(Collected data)
--

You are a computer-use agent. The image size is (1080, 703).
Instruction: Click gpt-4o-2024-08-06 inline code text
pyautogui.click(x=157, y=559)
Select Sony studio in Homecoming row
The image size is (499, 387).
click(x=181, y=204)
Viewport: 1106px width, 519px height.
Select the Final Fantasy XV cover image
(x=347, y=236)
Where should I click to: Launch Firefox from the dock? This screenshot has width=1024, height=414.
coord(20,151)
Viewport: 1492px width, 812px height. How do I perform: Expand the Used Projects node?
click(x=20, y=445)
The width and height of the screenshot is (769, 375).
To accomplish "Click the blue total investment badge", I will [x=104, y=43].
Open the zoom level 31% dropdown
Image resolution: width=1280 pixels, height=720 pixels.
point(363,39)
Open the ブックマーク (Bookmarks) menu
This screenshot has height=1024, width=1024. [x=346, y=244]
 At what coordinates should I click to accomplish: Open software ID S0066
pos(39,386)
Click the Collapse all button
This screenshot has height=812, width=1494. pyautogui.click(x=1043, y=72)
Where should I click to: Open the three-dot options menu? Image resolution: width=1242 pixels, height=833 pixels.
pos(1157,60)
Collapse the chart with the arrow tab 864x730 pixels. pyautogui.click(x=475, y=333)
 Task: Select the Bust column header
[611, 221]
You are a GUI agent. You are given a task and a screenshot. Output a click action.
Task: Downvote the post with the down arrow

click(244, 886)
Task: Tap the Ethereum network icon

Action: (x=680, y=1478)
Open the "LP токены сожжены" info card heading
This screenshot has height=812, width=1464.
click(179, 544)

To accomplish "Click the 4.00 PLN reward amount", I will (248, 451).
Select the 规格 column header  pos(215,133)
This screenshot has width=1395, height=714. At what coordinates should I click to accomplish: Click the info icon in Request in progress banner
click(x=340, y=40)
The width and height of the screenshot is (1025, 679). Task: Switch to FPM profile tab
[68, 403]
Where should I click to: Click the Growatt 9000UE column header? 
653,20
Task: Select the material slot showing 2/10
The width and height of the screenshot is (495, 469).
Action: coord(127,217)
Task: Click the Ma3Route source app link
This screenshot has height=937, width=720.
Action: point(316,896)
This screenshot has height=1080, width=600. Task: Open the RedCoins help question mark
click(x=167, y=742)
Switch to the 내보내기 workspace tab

--

Please retype all of the lines above exactly as they stand.

> _RESULT FOR THIS EXERCISE_
You are a computer-use agent. The image size is (1080, 703).
Instruction: Click gpt-4o-2024-08-06 inline code text
pyautogui.click(x=157, y=559)
Select Sony studio in Homecoming row
The image size is (499, 387).
click(x=181, y=204)
Viewport: 1106px width, 519px height.
Select the Final Fantasy XV cover image
(x=347, y=236)
Where should I click to: Launch Firefox from the dock? This screenshot has width=1024, height=414.
coord(20,151)
Viewport: 1492px width, 812px height. How do I perform: Expand the Used Projects node?
click(x=20, y=445)
The width and height of the screenshot is (769, 375).
To accomplish "Click the blue total investment badge", I will [x=104, y=43].
Open the zoom level 31% dropdown
Image resolution: width=1280 pixels, height=720 pixels.
point(363,39)
Open the ブックマーク (Bookmarks) menu
This screenshot has height=1024, width=1024. [x=346, y=244]
 At what coordinates should I click to accomplish: Open software ID S0066
pos(39,386)
Click the Collapse all button
This screenshot has height=812, width=1494. pyautogui.click(x=1043, y=72)
Where should I click to: Open the three-dot options menu? Image resolution: width=1242 pixels, height=833 pixels.
pos(1157,60)
Collapse the chart with the arrow tab 864x730 pixels. pyautogui.click(x=475, y=333)
 Task: Select the Bust column header
[611, 221]
You are a GUI agent. You are given a task and a screenshot. Output a click action.
Task: Downvote the post with the down arrow

click(244, 886)
Task: Tap the Ethereum network icon

Action: (x=680, y=1478)
Open the "LP токены сожжены" info card heading
This screenshot has height=812, width=1464.
click(179, 544)

To accomplish "Click the 4.00 PLN reward amount", I will (248, 451).
Select the 规格 column header  pos(215,133)
This screenshot has width=1395, height=714. At what coordinates should I click to accomplish: Click the info icon in Request in progress banner
click(x=340, y=40)
The width and height of the screenshot is (1025, 679). Task: Switch to FPM profile tab
[68, 403]
Where should I click to: Click the Growatt 9000UE column header? 
653,20
Task: Select the material slot showing 2/10
The width and height of the screenshot is (495, 469).
Action: coord(127,217)
Task: Click the Ma3Route source app link
This screenshot has height=937, width=720.
Action: point(316,896)
This screenshot has height=1080, width=600. Task: Open the RedCoins help question mark
click(x=167, y=742)
Switch to the 내보내기 workspace tab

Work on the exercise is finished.